=== Dataset excerpts ===
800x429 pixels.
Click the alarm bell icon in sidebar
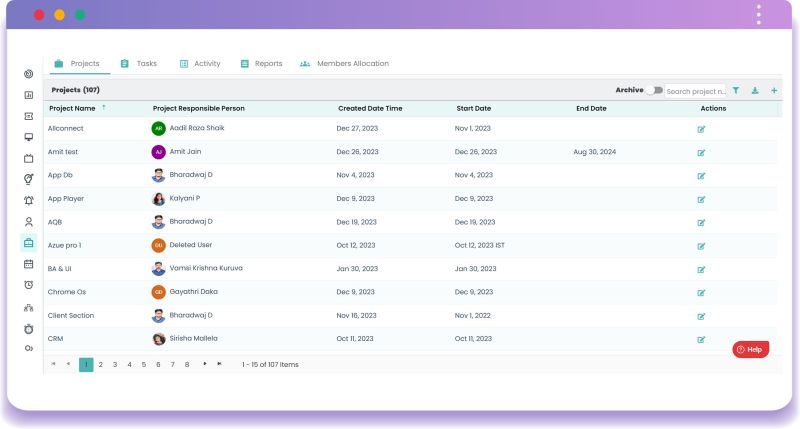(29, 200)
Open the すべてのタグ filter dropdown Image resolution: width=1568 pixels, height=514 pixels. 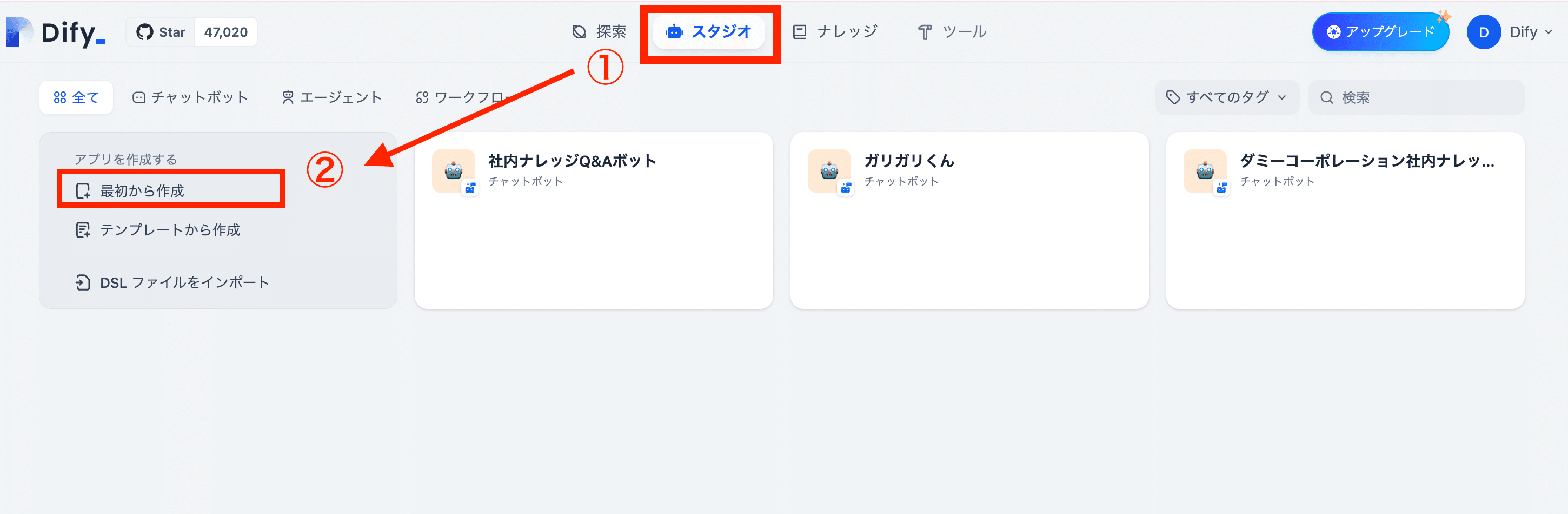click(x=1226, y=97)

* * *

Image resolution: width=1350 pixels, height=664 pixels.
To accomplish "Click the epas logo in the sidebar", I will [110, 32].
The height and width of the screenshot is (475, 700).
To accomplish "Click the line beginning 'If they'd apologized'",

=== Work task ===
Using the records above, write out exactly the lines between the one holding "The height and" and the one holding "the line beginning", inclusive; leave everything else out.

=== Task response ===
The height and width of the screenshot is (475, 700).
To accomplish "Click the line beginning 'If they'd apologized'",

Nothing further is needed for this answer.